6 Explorers that Give New Meaning to “#YOLO”

You only live once, the youth of today proclaim while downing solo cups of whatever cheap, high-fructose-corn-syrup filled, carcinogenic laced trash can punch they can find. And they are correct in the literal sense. As far as anyone can tell you really do only have one life to live, as the soap opera coined in 1968. While some of us might interpret YOLO more cautiously, i.e. “I better be careful getting out of the bathtub #YOLO” or “I just scheduled my third mammogram #YOLO!” there are some adventurers that have taken it to the next level. Unfortunately for us left behind, people like Amelia Earhart, Percy Fawcett, and Ferdinand Megellan didn’t have Twitter feeds for us to pour over–but if they had, they would have hash-tagged the shit out of life. 

Amelia Earhart
“Excited for the trip @FredNoonan better bring my soy curls! #Electra #aviatrix #YOLO”

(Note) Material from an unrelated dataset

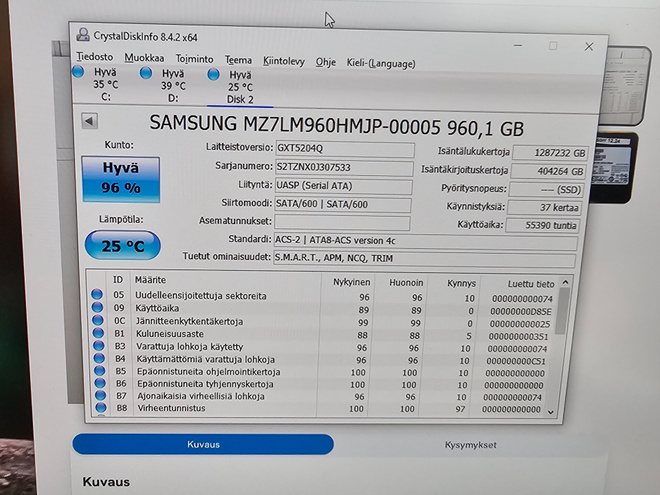
Task: Switch to the Kuvaus tab
Action: point(203,444)
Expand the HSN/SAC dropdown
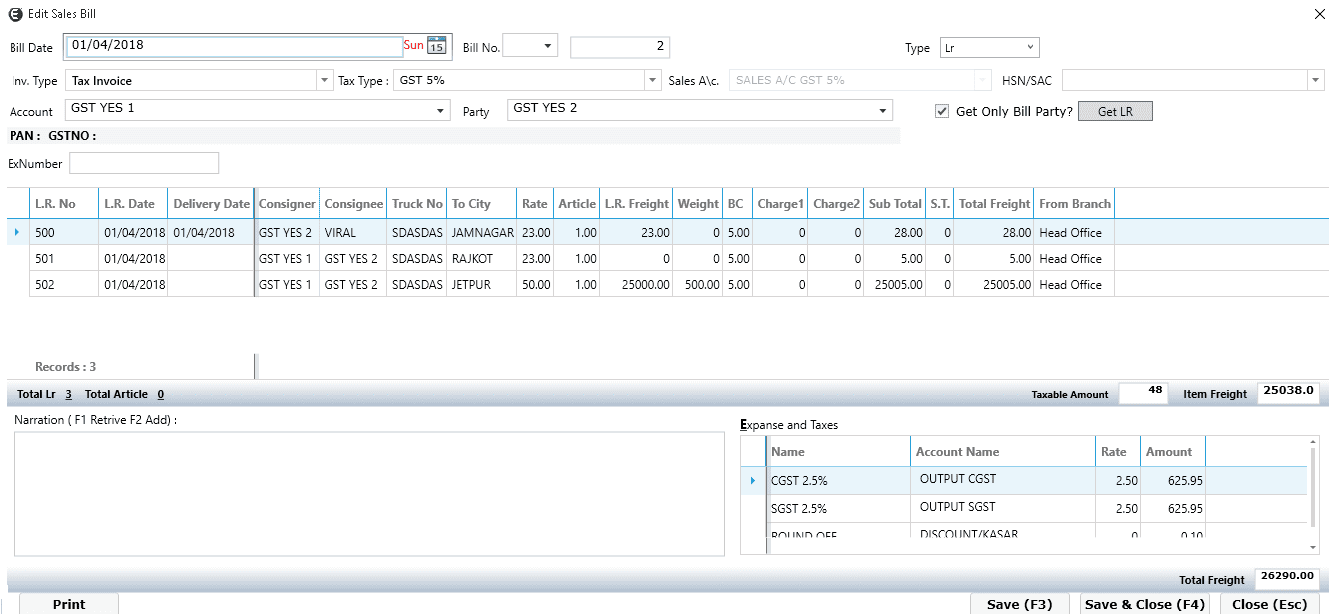The width and height of the screenshot is (1336, 614). 1314,81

    Amelia Earhart’s disappearance is still a mystery to this day, with many believing that survived on a small Pacific island for many years after disappearing near Howland Island. While no one knows exactly what happened, despite a wonderful dramatic interpretation by Hilary Swank, her life before her transglobal trip was nothing to scoff at. She was the first woman to fly solo over the Atlantic and the first woman to receive the U.S. Distinguished Flying Cross proving that even without the absurd phrase “YOLO” Amelia lived a very adventurous life.

Percy Fawcett
Practicing map skills with @JackFawcett! #Father/SonAdventure #LostCityZ #YOLO

    While exploring uncharted parts of the Brazilian rain forest, searching for what is more popularly known as El Dorado, Percy Fawcett and his eldest son Jack Fawcett were lost, never to be seen again. His fate has been dissolved into rumors: he was murdered by natives (likely), he was killed by the 100,00 ways there are to die in the tropical rainforest (CRAZY likely), he was taken in by a tribe of cannibals and made their chief (less likely).

 

Ferdinand Magellan
Off to convert the natives, with God’s help nothing could go wrong LOL #LapuLapu #Let’sgetthisSTRAIT #YOLO

    Unfortunately for Magellan, everything went wrong. After setting forth towards the small Filipino island, Lapu-Lapu, in order to convert their people to Christianity, Magellan was killed via bamboo spear, and thus never finished his voyage to the Pacific Ocean. Homeboys though didn’t leave him hanging and the strait that was used to pass from the Atlantic to the Pacific was coined, “The Strait of Magellan”.

 

David Douglas
Sun, beach, and beautiful botany #DouglasFir #HawaiinDreamVACA #Lovin’Bio #YOLO

    While exploring Hawaii’s big island in search of new plant species, Scottish botanist, David Douglas (of which the Douglas Fir is named) fell into a pit trap and was gored to death by a wild cow gifted to King Kamehameha by George Vancouver. Bummer.

 

Peng Jiamu
Getting my biology on #LopNor #Bringthelotion #YOLO

    Peng Jiamu is our most recent example of explorers that “YOLOed” (can you even say YOLOed?). One of China’s most beloved adventurers, Peng Jiamu was leading a team of biologists, geologists, and archaeologists to Lop Nor, one of the driest places in the world. Peng Jiamu disappeared after leaving camp to go find water and despite exhaustive efforts by the Chinese government, his remains have never been recovered.

 

James Cook
UGH! More Repairs to the Resolution #Shipproblems #FML #HawaiianDrama #YOLO

    Proving that small misunderstandings can become large when you don’t understand culture or language, James Cook met his untimely fate while awaiting repairs on his ship the Resolution in Hawaii. After a seemingly small misunderstanding about giving gifts to the natives, Captain Cook was eventually killed, along with several of his men, while attempting to retrieve stolen goods from the Hawaiin natives. To add to the level of cultural misunderstanding, Cook was then (as was tradition for great men), disemboweled, baked, and then boiled and returned back to the British. Does Lonely Planet have a guidebook for that?